Demander l’impunité pour ces actes barbares commis en Centrafrique est une injure à la mémoire des victimes. Un mépris pour ce pays et son peuple. Nous demandons à Idriss Deby, en attendant sa comparution devant une Cour Pénale Internationale, de joindre ses efforts à la recherche de la paix en Centrafrique. Depuis des millénaires, le peuple tchadien est un peuple frère des Centrafricains. C’est son président qui pose problème avec ses ambitions d’expansionnisme territorial. Pour Idriss Deby, la République Centrafricaine ne peut être qu’une proie.
Le souhait quasi unanime des dirigeants africains de rechercher le dialogue inter-centrafricain et de dire non à l’impunité des criminels ne peut que satisfaire l’immense besoin de justice du pays tout entier.
REJET DES ACCORDS DE PARTENARIAT ÉCONOMIQUE ENTRE L’AFRIQUE ET L’UNION EUROPÉENNE
Les États africains doivent parler d’une seule voix. Refuser les accords injustes et déséquilibrés que leur ont imposés les Européens en matière d’échanges commerciaux. Avec un cynisme insupportable, ces derniers demandent aux pays africains de lever leurs barrières douanières pour inonder le continent de leurs produits manufacturés, qui, souvent, ne conviennent pas aux besoins des populations. Inversement, pour les produits africains, les barrières douanières européennes sont hermétiques, comme elles le sont pour les migrants, qui se fracassent tous les jours contre les murs et les barbelés de l’Europe.
Cette attitude des pays européens a réduit drastiquement les exportations africaines, perpétuant ainsi les mentalités coloniales et la domination de l’Afrique par les puissances étrangères.
Il faut donc impérativement que les Africains négocient avec l’UE de nouveaux accords équitables en matière d’échanges commerciaux et qu’ensemble, ils trouvent un terrain d’entente. On ne peut plus continuer comme au beau temps des comptoirs coloniaux…
P.S. : on a appris que les chefs d’État africains réunis à Addis-Abeba n’ont pas stigmatisé avec la force nécessaire les éructations ignobles de Donald Trump sur l’Afrique.

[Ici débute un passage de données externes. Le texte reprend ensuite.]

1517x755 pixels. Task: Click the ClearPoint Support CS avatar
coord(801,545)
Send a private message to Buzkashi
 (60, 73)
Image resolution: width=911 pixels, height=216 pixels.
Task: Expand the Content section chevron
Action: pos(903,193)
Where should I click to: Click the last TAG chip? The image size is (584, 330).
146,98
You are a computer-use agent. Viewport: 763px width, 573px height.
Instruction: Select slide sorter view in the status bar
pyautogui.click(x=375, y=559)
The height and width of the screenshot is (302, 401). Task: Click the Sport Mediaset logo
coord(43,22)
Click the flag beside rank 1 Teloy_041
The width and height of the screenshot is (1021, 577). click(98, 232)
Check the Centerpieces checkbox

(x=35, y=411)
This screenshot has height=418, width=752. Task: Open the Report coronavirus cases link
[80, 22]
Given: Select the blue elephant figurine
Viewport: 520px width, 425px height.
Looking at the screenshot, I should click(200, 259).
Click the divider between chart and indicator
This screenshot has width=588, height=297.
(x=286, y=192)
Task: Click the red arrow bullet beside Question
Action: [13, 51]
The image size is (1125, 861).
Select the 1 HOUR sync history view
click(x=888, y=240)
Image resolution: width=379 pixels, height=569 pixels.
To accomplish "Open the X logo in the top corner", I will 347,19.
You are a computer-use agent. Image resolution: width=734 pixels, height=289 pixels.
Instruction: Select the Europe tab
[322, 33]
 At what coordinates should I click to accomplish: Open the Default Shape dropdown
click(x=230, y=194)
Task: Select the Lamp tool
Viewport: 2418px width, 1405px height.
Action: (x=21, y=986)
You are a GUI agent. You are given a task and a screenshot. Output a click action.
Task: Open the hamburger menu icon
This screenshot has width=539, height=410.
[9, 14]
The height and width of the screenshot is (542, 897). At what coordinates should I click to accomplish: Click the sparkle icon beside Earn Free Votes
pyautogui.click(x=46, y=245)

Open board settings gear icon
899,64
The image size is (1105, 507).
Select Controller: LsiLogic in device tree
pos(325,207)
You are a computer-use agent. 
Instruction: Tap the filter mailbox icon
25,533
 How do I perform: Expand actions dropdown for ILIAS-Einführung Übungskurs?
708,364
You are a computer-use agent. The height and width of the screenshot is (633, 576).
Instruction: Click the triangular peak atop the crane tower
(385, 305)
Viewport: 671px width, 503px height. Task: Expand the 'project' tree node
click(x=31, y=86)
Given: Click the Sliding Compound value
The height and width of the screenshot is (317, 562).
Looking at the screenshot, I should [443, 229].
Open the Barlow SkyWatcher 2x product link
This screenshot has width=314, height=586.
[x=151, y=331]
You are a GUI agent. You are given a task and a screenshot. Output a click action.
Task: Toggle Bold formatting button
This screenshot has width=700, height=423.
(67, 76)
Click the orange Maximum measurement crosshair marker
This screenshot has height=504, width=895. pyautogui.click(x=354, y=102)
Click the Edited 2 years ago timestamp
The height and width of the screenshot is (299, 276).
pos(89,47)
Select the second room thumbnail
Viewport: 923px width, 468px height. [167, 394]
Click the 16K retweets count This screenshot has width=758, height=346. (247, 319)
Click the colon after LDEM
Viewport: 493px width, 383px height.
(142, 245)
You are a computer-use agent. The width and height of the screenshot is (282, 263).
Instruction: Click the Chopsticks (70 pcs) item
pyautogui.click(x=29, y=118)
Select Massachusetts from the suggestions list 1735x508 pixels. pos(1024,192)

Il semblerait qu’une lettre datée du jeudi 25 janvier en provenance de la Maison Blanche leur ait été adressée pour leur assurer que « les États-Unis respectent profondément les partenariats et les valeurs partagés avec l’Union africaine, ses pays membres et ses citoyens à travers le continent…les États-Unis respectent profondément les Africains ».
Il n’empêche que l’absence de réaction immédiate et vigoureuse de la part des chefs d’État africains peut être considérée comme une faute politique. Ce sont de vraies excuses qu’ils devraient demander au président des États-Unis. Le temps du mépris pour l’Afrique est à jamais révolu ! C’est un continent qui refuse désormais de courber l’échine.